Le black carbon (comme l’ozone) est aussi un puissant polluant climatique de courte durée de vie dont la réduction rapide permettrait un co-bénéfice pour l’air et le climat. Avec l’évolution de ses seuils, l’OMS fait le lien entre la pollution de l’air et le changement climatique et appelle à une gestion intégrée de ces deux risques majeurs pour l’humanité, en précisant que la quasi-totalité des efforts déployés pour améliorer la qualité de l'air peut permettre d’atténuer les changements climatiques.

 

L’importance et l’utilité des lignes directrices sur la qualité de l'air 

Sur la base des nombreuses données scientifiques actuellement disponibles, les lignes directrices de l’OMS indiquent les niveaux de qualité de l'air nécessaires pour protéger la santé des populations au niveau mondial. Ces nouvelles recommandations OMS plus ambitieuses illustrent le renforcement des enjeux sanitaires liés à la pollution de l’air et la nécessité de prolonger et renforcer les actions visant à améliorer la qualité de l’air. 

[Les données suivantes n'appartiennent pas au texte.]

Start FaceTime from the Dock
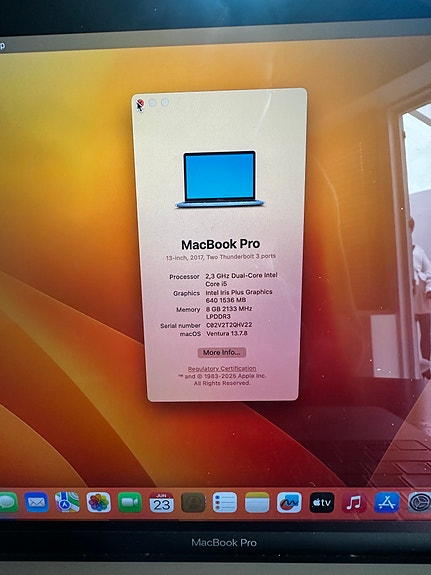The image size is (431, 575). click(130, 502)
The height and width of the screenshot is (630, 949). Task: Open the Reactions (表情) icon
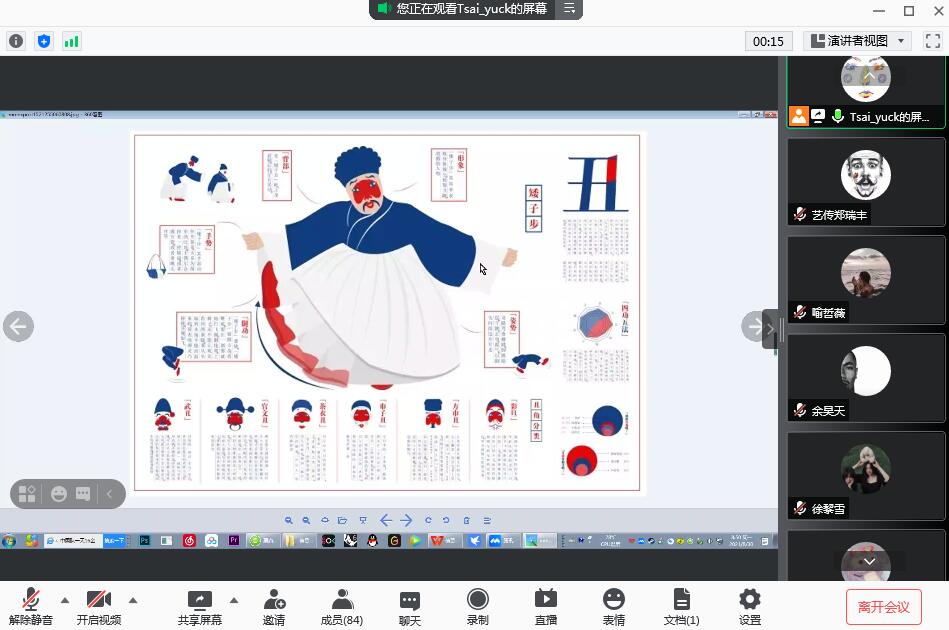[x=614, y=606]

Bien que les lignes directrices ne soient pas juridiquement contraignantes, elles apportent une base factuelle aux décideurs dans la définition de normes et objectifs qui seront eux juridiquement contraignants pour la gestion de la qualité de l'air, comme les réglementations françaises et les directives européennes. Elles apportent un référentiel commun au niveau international et permettent des comparaisons malgré des règlementations nationales différentes. 

Un processus de révision de la directive cadre sur l’air ambiant en Europe est d’ailleurs en cours et devrait aboutir en 2022. L’intégration de ces nouvelles recommandations de l’OMS dans la règlementation européenne à l’heure où de nombreux États membres, comme la France, sont concernés par des dépassements de la réglementation sera un enjeu fort de cette révision.